___ ТЕКСТ ___
С животворящим же Духом в виде мировой души Тютчев знаком, начиная с пантеистического периода творчества, где и осуществлялось отождествление Духа с Богородичной душой мира (Гётева «вечная женственность»).
Симптоматично отсутствие у него канонического образа Богородицы, Заступницы и Державного Ее лика. В стихах поэта он принимает редуцированные пантеистской духовностью метафорические формы. И тому есть объяснения культурно-творческого и метафизического характера. Образ тленного, телесного покрова у Тютчева связан с кругом хтонических мотивов. В народном культе и культуре (одном из источников тютчевской образности) Богородичность ассоциируется, а нередко и отождествляется с благоутробной земнородностью. У поэта присутствует эта особенность народной поэзии: в его образе «земли родной» проступают черты Богородичного страстотерпия и смирения, с чем связана определенная децентрализация образа Христа в стихотворении. Передача Страстей Сына через страдание Матери характерна для народной поэзии. По наблюдению Г. Федотова, в духовных стихах Она — центральное лицо на Голгофе. И у Тютчева фоноообразующим в стихотворении оказывается образ «земли родной». Отношения Христа с ней имеют духовно-воплощенный характер. Она, как Пречистая, — Его земная мать и духовная невеста; Он — Жених Души мира, Своей и человеческой Матери. В словах Христа «Кто матерь Моя? и кто братья Мои?» [4] поэт прочитывает не отречение от родства, но утверждение духовной, в противовес кровной, соборности Сына Человеческого миру. Милующее сердце Сына зачинается в благой утробе Матери из рода избранного, царственного священства.
___ ФРАГМЕНТЫ НАБОРА ДАННЫХ ___
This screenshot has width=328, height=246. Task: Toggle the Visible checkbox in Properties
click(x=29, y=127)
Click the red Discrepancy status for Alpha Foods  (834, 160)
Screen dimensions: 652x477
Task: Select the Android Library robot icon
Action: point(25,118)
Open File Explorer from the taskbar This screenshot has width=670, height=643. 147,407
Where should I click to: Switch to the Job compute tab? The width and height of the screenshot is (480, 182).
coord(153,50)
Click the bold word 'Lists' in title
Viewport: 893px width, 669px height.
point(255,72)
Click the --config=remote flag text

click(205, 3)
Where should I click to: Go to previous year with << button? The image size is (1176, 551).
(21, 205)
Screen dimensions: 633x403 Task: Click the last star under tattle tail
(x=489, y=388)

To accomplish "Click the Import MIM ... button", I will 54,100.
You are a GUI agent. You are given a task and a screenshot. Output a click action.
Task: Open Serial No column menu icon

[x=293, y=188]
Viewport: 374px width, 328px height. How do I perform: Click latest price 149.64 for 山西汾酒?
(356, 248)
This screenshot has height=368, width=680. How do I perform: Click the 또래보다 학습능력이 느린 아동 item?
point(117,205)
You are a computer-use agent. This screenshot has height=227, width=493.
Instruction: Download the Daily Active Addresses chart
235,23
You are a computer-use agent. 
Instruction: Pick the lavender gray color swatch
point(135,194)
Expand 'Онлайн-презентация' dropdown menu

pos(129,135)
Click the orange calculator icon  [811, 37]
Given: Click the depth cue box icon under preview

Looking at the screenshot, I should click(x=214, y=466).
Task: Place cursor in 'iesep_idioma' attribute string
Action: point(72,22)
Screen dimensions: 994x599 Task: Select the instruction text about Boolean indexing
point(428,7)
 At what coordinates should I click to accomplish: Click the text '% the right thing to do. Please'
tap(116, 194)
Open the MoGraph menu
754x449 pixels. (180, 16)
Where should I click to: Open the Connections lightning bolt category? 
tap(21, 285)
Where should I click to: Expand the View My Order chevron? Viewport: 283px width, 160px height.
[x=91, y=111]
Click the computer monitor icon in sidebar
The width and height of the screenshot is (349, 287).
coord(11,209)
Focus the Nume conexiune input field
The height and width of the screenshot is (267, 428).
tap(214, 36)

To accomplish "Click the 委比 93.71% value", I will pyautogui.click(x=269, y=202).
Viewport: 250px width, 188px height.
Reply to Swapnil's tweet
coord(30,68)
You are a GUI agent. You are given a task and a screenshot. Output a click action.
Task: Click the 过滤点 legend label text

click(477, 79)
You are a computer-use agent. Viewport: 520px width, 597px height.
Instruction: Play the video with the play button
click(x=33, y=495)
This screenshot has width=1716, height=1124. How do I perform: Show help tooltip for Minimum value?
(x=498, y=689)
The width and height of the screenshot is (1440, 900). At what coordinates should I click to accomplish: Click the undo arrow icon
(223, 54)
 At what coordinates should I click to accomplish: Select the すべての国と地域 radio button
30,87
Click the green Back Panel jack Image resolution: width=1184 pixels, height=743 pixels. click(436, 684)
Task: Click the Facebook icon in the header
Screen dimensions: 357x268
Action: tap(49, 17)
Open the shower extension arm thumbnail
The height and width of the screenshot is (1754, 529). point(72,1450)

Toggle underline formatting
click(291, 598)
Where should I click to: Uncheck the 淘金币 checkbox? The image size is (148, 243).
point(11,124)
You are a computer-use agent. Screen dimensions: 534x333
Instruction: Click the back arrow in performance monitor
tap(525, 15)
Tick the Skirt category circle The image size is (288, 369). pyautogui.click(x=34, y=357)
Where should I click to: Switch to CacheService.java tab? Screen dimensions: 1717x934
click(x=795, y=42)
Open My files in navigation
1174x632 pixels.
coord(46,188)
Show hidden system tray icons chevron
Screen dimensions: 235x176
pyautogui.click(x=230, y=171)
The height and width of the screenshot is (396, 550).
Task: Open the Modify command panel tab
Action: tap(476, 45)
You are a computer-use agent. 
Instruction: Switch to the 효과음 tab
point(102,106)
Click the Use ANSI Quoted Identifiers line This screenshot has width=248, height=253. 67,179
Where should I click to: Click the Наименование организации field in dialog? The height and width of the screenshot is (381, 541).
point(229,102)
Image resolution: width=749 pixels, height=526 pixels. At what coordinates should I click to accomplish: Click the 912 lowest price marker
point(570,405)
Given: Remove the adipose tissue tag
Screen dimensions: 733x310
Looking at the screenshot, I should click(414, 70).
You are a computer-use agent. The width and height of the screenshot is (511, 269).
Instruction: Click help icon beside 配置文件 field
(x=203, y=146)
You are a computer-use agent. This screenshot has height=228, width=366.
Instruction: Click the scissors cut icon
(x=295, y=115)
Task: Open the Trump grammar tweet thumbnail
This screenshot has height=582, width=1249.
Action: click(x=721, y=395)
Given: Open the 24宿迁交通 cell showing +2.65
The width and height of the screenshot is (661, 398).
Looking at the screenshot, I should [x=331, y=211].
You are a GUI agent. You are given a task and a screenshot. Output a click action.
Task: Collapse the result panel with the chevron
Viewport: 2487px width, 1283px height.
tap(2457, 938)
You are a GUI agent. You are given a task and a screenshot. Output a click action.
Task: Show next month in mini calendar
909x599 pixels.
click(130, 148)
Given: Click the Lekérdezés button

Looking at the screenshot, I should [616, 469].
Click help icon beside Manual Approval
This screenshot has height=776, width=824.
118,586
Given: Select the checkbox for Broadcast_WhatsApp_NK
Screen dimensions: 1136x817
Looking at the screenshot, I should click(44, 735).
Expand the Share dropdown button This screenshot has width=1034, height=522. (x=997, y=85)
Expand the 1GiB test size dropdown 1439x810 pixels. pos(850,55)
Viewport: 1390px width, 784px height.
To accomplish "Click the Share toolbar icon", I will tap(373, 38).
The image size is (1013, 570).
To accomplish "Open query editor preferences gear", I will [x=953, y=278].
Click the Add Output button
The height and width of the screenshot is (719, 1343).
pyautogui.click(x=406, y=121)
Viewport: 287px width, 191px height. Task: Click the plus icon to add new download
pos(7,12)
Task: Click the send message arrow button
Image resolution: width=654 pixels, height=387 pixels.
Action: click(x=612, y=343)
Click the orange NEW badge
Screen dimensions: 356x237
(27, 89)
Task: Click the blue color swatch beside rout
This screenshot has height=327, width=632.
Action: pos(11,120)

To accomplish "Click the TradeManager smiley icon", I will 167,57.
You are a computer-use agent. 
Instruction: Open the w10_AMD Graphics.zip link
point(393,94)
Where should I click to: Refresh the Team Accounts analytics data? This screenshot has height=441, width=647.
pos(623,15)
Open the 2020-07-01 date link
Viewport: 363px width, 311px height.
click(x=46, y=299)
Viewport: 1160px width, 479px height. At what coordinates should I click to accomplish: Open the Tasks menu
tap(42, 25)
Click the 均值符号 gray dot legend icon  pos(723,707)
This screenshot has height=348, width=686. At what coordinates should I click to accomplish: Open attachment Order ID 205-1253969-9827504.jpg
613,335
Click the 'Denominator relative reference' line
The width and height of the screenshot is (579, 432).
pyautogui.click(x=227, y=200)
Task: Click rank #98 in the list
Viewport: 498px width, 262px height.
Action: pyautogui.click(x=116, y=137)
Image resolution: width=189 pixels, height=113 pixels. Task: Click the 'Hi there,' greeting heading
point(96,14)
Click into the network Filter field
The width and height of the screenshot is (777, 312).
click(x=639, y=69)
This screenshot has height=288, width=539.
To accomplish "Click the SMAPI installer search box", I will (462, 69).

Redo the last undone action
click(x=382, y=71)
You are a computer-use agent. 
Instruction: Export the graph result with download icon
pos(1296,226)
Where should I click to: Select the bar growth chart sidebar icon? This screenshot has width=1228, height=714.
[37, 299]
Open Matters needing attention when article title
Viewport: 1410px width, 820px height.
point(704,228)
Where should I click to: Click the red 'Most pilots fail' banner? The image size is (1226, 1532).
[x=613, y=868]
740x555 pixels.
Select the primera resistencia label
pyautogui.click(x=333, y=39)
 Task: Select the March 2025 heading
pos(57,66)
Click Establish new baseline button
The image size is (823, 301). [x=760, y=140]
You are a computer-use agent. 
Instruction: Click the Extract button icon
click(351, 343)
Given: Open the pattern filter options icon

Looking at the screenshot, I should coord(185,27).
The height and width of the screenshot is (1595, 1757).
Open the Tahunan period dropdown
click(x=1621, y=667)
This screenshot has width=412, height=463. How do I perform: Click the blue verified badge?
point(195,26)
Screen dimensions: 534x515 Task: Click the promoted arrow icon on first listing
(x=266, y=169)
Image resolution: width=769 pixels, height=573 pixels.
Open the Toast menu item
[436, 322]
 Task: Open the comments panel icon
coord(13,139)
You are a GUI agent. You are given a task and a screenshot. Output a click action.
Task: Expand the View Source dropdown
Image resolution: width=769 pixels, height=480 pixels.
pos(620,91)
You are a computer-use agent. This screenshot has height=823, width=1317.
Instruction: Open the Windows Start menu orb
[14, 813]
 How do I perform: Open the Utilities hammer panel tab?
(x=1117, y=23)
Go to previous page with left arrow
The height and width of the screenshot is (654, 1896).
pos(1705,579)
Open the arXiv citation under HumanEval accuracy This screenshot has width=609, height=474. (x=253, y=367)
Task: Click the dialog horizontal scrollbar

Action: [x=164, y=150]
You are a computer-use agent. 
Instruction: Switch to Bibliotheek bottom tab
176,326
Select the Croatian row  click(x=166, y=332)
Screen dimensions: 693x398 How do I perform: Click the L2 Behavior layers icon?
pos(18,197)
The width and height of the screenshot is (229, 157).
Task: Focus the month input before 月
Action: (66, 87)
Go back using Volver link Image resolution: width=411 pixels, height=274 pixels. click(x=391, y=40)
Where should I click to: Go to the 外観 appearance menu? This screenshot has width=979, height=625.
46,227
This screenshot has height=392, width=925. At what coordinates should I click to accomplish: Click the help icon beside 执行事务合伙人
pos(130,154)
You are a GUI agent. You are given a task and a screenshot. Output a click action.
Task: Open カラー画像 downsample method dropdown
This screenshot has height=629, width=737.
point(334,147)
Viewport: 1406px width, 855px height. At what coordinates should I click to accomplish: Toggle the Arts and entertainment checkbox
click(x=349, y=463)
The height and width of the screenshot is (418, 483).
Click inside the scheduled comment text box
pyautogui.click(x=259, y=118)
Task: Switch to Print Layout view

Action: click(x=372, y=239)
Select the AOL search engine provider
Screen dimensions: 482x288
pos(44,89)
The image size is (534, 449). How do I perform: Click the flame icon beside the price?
___
ЧТО СДЕЛАТЬ
1. С каким кругом мотивов, согласно тексту о Тютчеве, связан у поэта образ тленного, телесного покрова?
2. Продолжите текст о Тютчеве, начиная сразу после его последнего предложения.
Записи взяты из другого источника.

ОТВЕТЫ
1. С кругом хтонических мотивов.

2.
Отсутствие фиксированных образов Отца Небесного и земной Богородицы, знак зияния в тютчевской символике Небесного семейства, как бы представленного лишь Сыном, усугубляет отверженность миром Христа. Это двойное «сиротство» Распятого отражает заостренность тютчевского внимания на Его одиночестве в мире. Из всего многообразия канонических определений Бога поэт останавливается на близких ему образах Воздаятеля и Странника. Эта черта характерна для многих художников и объясняется тем, что «при потускнении троичного сознания понимание Христа в народной поэзии неизбежно приближается, выражаясь богословски, к монархианству». Дуализм и элементарный монизм присущи мирскому сознанию. Тютчевское же «монархианство» его «как бы двойного бытия» снимается каноническим «рабским видом Царя Небесного». Тютчевский Христос, близкий народному Спасу, оттеняет гонимость и странническое призвание олицетворяемого Им Поэта.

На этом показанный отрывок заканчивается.